Patients who had received treatment from 2004 through 2013 were included if they had undergone surgical removal of 1 or more brain metastases and if the tumor bed was treated by SRS regardless of the extent of resection or prior WBRT. All cases were retrospectively analyzed for patient and tumor-specific factors, treatment protocol, adverse outcomes, cavity outcomes, and survival for as long as follow-up was available. Univariate and multivariate Cox regression analyses were performed to identify risk factors for local recurrence and predictors of increased survival times.

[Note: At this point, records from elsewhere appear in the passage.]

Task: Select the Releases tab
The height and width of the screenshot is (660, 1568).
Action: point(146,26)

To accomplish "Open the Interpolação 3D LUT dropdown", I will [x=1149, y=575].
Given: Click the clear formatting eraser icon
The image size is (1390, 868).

Median patient age at first SRS treatment was 58 years (range 37–84 years). The most frequently diagnosed primary tumor was non–small cell lung cancer. The rate of gross-total resection was 81%. The median Karnofsky Performance Scale score was 90%. Tumor bed SRS was performed at a median of 3 weeks after surgery. Median follow-up and survival times were 10 and 11 months, respectively. Actuarial local control of the cavity at 12 months was 73%; median time to recurrence was 6 months. According to multivariate analysis, risk factors for recurrence were a longer surgery-to-SRS delay (HR 1.625, p = 0.003) and a lower maximum radiation dose delivered to the cavity (HR 0.817, p = 0.006). Factors not associated with increased recurrence were subtotal or piecemeal resections, prior WBRT, histology of the primary tumor, and larger cavity volume. No factors predictive of survival were identified. Symptomatic radiation-induced enhancement occurred in 6% of patients and leptomeningeal dissemination in 11%. Pathologically confirmed radiation-induced necrosis occurred in 1 (0.9%) patient.

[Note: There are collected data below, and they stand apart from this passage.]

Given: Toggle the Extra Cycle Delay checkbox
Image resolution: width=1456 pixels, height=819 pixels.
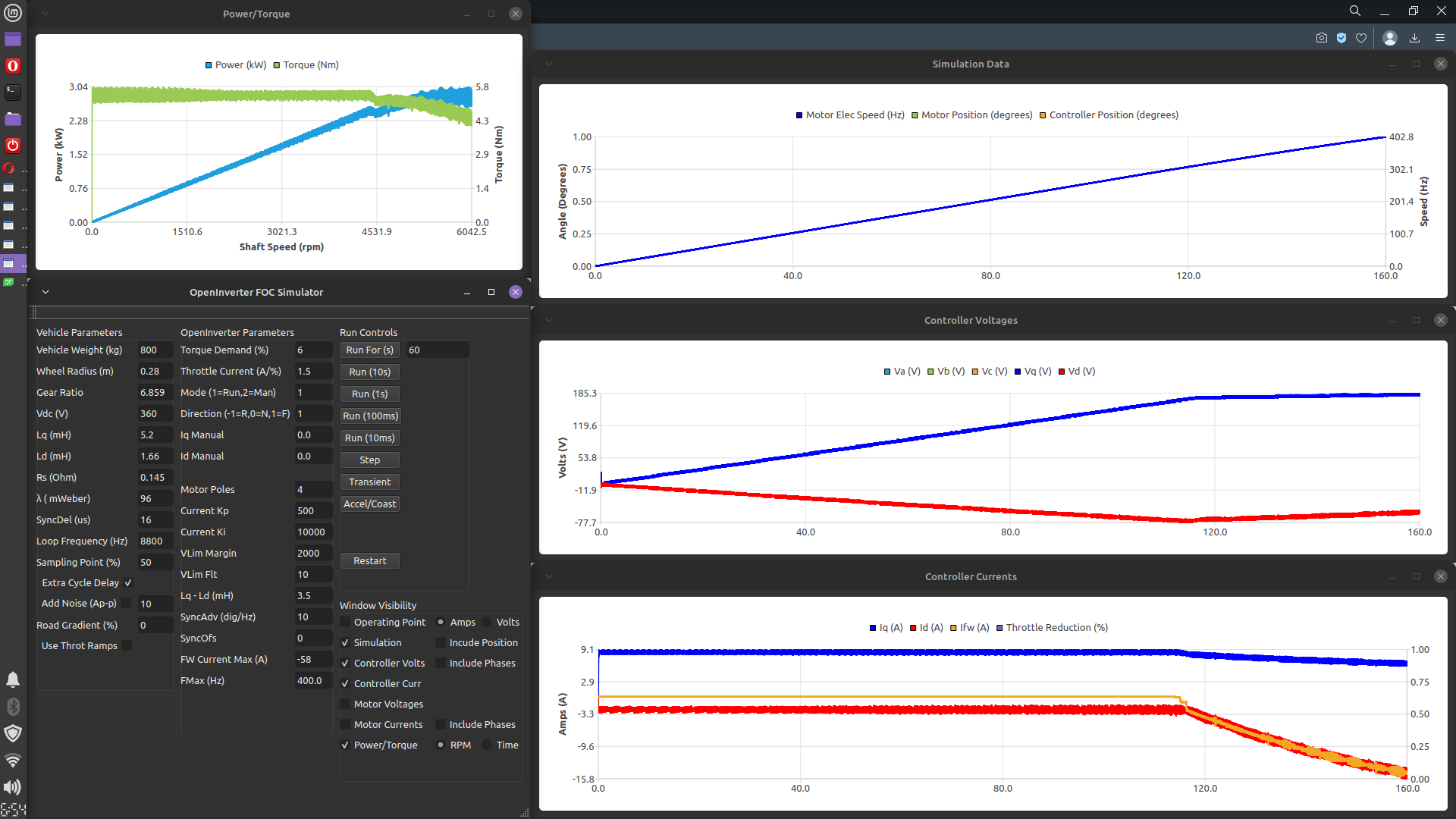Looking at the screenshot, I should [x=128, y=583].
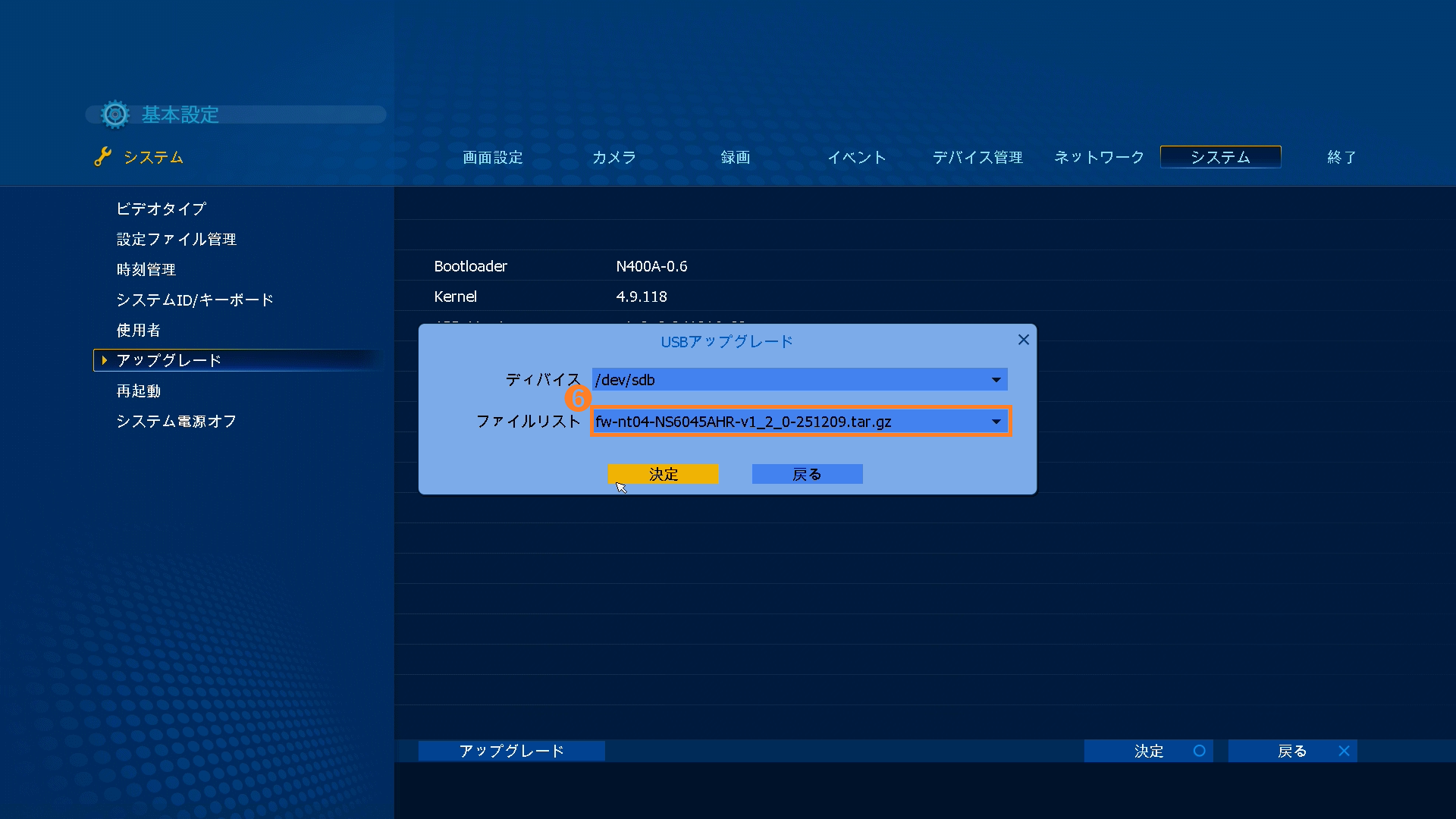The width and height of the screenshot is (1456, 819).
Task: Click the arrow marker beside アップグレード
Action: tap(105, 360)
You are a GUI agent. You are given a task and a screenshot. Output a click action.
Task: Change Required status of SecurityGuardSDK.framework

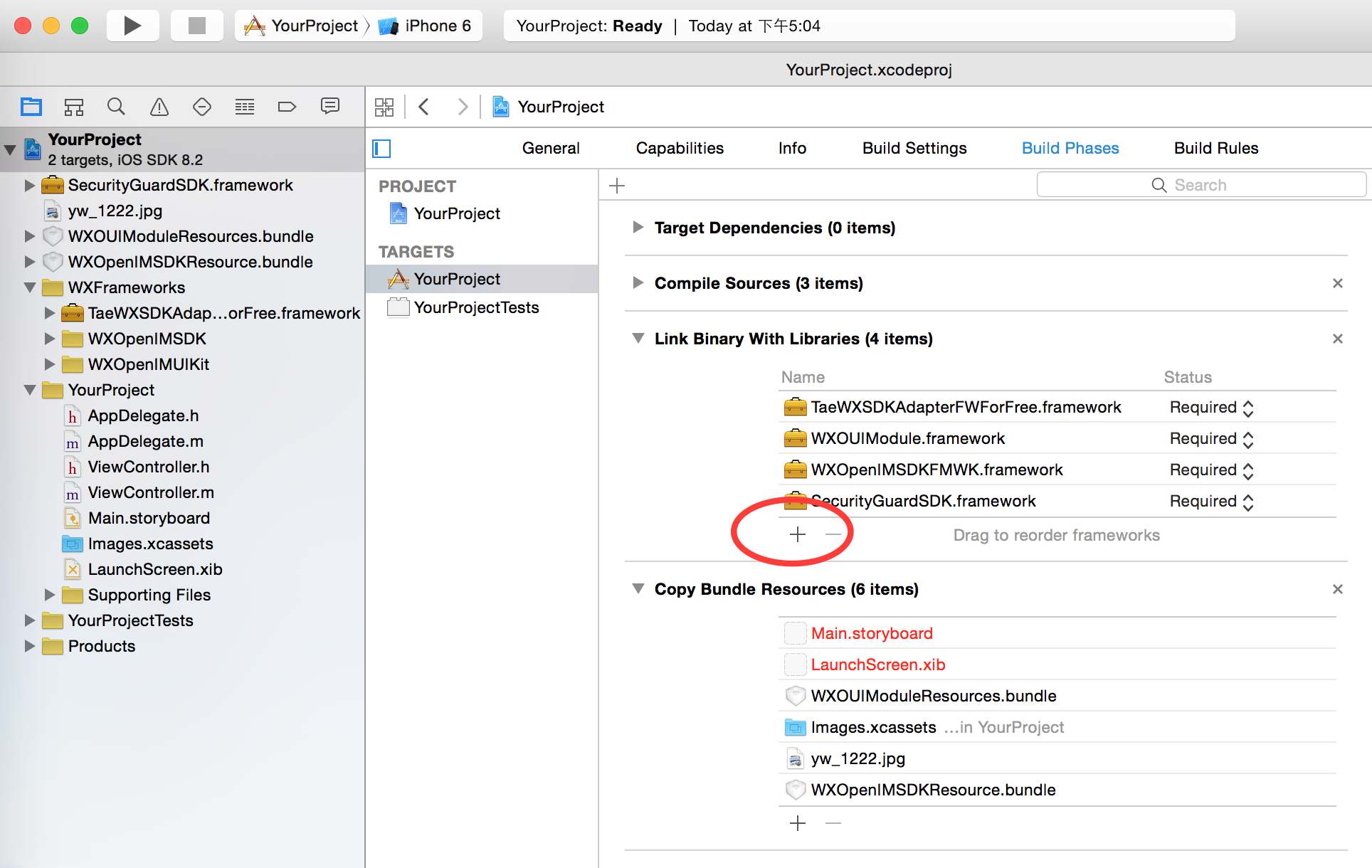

Adjuvant tumor bed SRS after the resection of brain metastasis is a valuable alternative to adjuvant WBRT. Risk factors for local recurrence are lower maximum radiation dose and a surgery-to-SRS delay longer than 3 weeks. Outcomes were not worse for patients who had undergone prior WBRT and subtotal or piecemeal resections. Pending the results of prospective randomized controlled trials, the authors' study supports the safety and efficacy of adjuvant SRS after resection of brain metastasis. SRS should be performed as early as possible, ideally within 3 weeks of the surgery.